8.2. BLUE SHIELD will issue an invoice to the CLIENT at the beginning of the contractual term and after the beginning of each renewal term.
8.3. All amounts owed hereunder are net in EURO(unless otherwise stated) and are due for payment without charges or deductions immediately upon receipt of the invoice. Payment shall be made by irrevocable credit to the bank account of BLUE SHIELD within 30 (thirty) days.
8.4. In the event of delayed payment, BLUE SHIELD is entitled to charge reminder fees in the amount of a flat rate of € 40.00 plusVAT for the preparation of a reminder as well as interest on arrears in the amount of 9.2% (nine-point-two percent) above the respective base interest rate (§ 456 UGB). BLUE SHIELD expressly reserves the right to assert appropriate extra judicial or judicial enforcement and collection measures.
8.5. In the event of default, BLUE SHIELD reserves the right, after prior notice and setting a 14-day grace period, to temporarily suspend performance until all overdue amounts have been paid or - without prejudice to BLUE SHIELD'S claims for damages - to withdraw from the contract entirely.

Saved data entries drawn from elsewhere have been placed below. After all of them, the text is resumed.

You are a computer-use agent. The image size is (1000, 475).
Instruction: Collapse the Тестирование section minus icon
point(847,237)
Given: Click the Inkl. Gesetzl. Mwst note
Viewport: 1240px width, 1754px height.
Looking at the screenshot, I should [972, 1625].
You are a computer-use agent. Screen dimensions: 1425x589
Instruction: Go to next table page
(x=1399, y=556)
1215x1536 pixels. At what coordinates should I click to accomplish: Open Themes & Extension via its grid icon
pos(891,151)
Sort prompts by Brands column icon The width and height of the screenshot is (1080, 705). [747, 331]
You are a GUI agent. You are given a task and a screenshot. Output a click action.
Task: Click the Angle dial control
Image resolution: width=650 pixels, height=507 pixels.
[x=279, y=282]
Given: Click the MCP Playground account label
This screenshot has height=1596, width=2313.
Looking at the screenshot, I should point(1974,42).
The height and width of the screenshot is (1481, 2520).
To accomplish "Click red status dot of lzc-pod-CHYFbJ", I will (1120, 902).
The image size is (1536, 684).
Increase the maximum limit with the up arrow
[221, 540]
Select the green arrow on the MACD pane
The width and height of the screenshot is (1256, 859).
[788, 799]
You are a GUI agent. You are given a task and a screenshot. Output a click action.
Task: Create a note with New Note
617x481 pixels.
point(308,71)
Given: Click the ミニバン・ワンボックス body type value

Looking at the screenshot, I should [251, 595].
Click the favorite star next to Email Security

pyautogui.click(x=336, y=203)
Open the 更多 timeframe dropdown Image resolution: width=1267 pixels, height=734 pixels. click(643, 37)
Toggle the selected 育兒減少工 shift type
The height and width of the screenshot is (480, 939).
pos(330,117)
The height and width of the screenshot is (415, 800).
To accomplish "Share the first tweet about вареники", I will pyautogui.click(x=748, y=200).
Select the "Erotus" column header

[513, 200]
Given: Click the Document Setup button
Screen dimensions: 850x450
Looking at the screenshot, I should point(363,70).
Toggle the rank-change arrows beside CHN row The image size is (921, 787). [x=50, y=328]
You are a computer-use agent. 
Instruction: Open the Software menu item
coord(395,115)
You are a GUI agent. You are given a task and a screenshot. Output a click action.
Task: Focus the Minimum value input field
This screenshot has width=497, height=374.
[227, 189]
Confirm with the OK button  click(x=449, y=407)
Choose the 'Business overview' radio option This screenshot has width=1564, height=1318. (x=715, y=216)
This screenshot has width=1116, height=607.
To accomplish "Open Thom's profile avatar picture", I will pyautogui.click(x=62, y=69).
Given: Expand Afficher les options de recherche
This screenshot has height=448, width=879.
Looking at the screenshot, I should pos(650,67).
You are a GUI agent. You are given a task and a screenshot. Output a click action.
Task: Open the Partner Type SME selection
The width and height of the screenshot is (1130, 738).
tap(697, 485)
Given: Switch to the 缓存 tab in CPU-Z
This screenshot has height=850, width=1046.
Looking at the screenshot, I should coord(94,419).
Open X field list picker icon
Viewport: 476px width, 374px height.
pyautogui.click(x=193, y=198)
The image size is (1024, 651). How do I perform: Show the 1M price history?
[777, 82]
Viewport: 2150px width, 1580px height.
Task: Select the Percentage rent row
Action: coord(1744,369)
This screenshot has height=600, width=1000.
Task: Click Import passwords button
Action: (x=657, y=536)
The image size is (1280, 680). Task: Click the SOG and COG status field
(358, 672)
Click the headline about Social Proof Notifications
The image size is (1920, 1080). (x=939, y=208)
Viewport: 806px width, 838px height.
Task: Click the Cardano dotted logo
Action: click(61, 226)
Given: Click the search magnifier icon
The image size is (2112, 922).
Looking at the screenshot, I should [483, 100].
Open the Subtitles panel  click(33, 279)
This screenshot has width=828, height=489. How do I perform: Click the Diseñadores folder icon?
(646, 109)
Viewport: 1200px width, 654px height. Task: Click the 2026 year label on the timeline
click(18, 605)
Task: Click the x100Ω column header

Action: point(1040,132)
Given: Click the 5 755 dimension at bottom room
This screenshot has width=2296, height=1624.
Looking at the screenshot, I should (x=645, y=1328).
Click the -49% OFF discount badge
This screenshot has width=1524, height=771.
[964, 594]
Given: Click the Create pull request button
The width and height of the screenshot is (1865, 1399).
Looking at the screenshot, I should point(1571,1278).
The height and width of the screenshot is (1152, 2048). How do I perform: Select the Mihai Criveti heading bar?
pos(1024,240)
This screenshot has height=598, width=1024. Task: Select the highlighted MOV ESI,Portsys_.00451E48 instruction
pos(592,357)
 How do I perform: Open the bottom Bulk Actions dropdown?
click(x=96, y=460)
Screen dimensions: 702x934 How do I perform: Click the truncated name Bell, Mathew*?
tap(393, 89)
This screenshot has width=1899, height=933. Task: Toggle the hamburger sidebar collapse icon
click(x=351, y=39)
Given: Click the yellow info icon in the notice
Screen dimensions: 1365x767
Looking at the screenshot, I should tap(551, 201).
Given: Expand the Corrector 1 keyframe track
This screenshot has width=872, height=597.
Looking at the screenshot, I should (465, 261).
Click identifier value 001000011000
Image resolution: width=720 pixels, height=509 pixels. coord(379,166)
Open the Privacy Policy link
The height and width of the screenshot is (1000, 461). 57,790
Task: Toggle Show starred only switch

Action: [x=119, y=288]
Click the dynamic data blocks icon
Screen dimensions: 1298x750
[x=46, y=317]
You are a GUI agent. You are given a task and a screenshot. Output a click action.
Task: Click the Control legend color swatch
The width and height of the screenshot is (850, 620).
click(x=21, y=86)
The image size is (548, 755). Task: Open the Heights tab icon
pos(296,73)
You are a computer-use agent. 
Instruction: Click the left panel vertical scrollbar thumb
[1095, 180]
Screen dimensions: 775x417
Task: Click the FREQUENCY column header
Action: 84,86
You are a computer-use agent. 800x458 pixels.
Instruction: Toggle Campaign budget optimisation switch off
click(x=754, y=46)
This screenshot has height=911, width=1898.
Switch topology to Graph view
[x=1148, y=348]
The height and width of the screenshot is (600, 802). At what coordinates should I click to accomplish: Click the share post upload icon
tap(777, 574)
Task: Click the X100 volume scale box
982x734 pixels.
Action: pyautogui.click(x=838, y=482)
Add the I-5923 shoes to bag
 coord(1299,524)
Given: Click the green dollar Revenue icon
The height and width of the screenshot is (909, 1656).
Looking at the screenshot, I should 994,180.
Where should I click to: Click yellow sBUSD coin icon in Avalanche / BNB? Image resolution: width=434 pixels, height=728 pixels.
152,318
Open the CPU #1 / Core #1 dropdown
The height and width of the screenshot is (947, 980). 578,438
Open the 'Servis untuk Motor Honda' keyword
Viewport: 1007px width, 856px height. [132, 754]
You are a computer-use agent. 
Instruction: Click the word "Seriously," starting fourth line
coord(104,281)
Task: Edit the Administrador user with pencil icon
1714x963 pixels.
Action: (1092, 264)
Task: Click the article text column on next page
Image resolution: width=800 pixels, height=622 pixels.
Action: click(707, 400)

Reference is made to the possibility of a functional failure (item10.5.).
8.6. The CLIENT is not entitled to assert rights of retention or to set off counterclaims unless BLUE SHIELD has expressly acknowledged such counterclaims in writing or they have been established by a legally binding execution title (e.g. court judgment).
9. Contract duration, automatic extension
9.1 The term of the contract is 3 (three) years, unless expressly agreed otherwise in writing in the individual agreement.
9.2 The original or already extended contract term for the relevant service provided under the continuing obligation shall be automatically extended by a further extension period (PERIOD), unless one of the Parties objects to the contract extension in writing no later than 3 (three) months before the end of the respective term.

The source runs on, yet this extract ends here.